Even though we trained the model using only TBLB specimens, we tested the model on surgically-resected lung specimens to further evaluate its generalisation. The primary difference between biopsies and surgical resections is the sheer size of the tissue area. To this end, we obtained a test set of surgical specimens (n=500) from Kyushu Medical Centre—the same source as the training set—and two test sets from external sources: Mita Hospital (n=500) and TCGA (n=905). For the Kyushu Medical Centre test set, the model (CNN+RNN) achieved an AUC of 0.975 (0.95-0.995), 0.974 (0.937-0.994), and 0.996 (0.991-1.0) for ADC, SCC, and SCLC, respectively. For the Mita Hospital test set, the model (CNN+RNN) achieved an AUC of 0.974 (0.951-0.993), 0.981 (0.966-0.993), and 0.999 (0.993-1.0), respectively. And finally, for the TCGA test set, the model (CNN+RNN) achieved an AUC of 0.940 (CI, 0.923-0.952), 0.961 (CI, 0.944-0.976) for ADC and SCC, respectively. The TCGA test set did not contain any SCLC cases (see Table 2). Figure 5 (a–c) show serial sections of surgical specimens containing ADC, SCC, and SCLC with their correct diagnoses and the predicted WSI diagnoses, while Fig. 5 (d–f) show representative heatmap prediction outputs for ADC, SCC, and SCLC.

## Discussion

Our study has demonstrated that a deep learning model, composed of a CNN and an RNN, can be trained to predict lung carcinoma subtypes even on H&E-stained TBLB specimens which solely contain poorly-differentiated carcinomas. These are specimens that are more difficult to diagnose by pathologists. The model almost perfectly classified the indeterminate test set with an AUC of 0.99. The AUCs for previous reported results for indeterminate cases (n=34)19 of ADC and SCC were 0.809 (CI 0.639–0.940) and 0.822 (CI, 0.658–0.951). In addition, we evaluated the model on one test set of TBLB specimens (n=502) and three test sets of surgical specimens (n=500,500,905) achieving high ROC AUCs in the range of 0.94 to 0.99.

The model performed the least well for ADC on the TCGA test set. The primary reason for this could be due to the difference in image type and quality between the training set and the TCGA test set. The TCGA test set consisted of a mix of formalin fixed paraffin embedded (FFPE) surgical specimens as well as frozen section specimens.
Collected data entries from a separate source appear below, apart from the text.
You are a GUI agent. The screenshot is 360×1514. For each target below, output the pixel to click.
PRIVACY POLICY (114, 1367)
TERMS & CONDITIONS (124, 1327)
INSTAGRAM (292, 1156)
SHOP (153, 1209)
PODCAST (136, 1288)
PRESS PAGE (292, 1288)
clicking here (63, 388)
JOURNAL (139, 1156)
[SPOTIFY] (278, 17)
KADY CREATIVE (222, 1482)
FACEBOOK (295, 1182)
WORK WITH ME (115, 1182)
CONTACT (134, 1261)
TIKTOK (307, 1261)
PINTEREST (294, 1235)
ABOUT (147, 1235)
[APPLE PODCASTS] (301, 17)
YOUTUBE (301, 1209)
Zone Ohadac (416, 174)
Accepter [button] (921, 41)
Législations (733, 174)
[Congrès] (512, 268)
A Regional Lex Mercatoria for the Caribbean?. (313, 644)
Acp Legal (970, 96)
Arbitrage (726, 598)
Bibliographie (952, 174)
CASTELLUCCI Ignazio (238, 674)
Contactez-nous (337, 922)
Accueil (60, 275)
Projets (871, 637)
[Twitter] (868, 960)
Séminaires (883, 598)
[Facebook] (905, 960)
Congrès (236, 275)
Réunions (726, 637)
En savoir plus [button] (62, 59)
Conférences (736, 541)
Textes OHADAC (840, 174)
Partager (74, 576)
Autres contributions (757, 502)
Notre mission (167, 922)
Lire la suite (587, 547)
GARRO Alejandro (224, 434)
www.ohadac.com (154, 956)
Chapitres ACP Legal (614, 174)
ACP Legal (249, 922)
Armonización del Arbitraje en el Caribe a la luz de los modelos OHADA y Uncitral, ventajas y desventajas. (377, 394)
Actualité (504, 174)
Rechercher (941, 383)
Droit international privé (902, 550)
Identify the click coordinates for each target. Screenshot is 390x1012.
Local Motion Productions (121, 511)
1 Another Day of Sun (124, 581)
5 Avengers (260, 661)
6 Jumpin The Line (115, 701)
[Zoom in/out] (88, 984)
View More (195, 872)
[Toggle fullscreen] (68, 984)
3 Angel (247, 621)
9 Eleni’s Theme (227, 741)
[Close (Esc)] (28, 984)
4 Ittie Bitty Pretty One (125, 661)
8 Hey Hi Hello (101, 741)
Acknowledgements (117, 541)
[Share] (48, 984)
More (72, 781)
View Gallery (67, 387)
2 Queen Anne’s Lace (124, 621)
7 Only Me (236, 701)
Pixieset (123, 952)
In addition, there was a large variation in appearances present due to crushed/scratched tissues, bubbles, and non-consistent staining colour. On the other hand, the training TBLB set consisted only of FFPE specimens and were all obtained with a consistent quality. Training on specimens that have similar characteristics to WSIs in the TCGA test set will most likely lead to an improvement in performance on TCGA.

While we have not adopted the approach here, a hybrid approach could be used to minimise false negatives by first detecting all the neoplastic cases using the max-pooling approach, regardless of subtype, and then applying the RNN model as a second stage to attempt to distinguish between subtypes.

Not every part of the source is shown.